PROBLEM STATEMENT – Pull out every line from the line containing "558x350 pixels. How" through the end of the material, both ends included, and reproduce it exactly. Keep pictures out.

RECORDS FOR THIS EXERCISE –
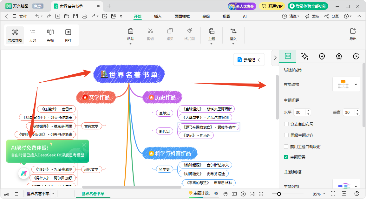
Task: Open the 布局结构 layout dropdown
Action: pyautogui.click(x=346, y=84)
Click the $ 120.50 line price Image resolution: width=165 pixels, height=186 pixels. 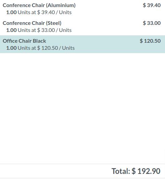click(x=150, y=41)
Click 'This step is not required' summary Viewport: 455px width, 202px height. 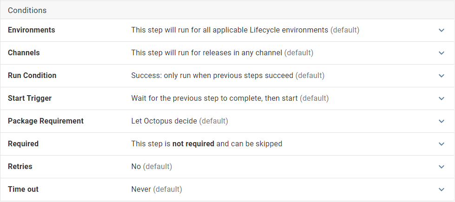point(206,144)
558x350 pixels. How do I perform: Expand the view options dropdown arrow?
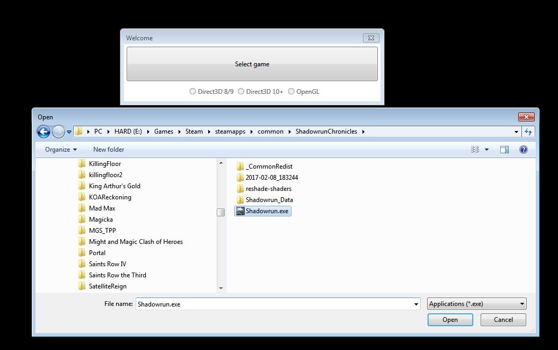(x=486, y=150)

EXPECTED OUTPUT –
558x350 pixels. How do I perform: Expand the view options dropdown arrow?
(x=486, y=150)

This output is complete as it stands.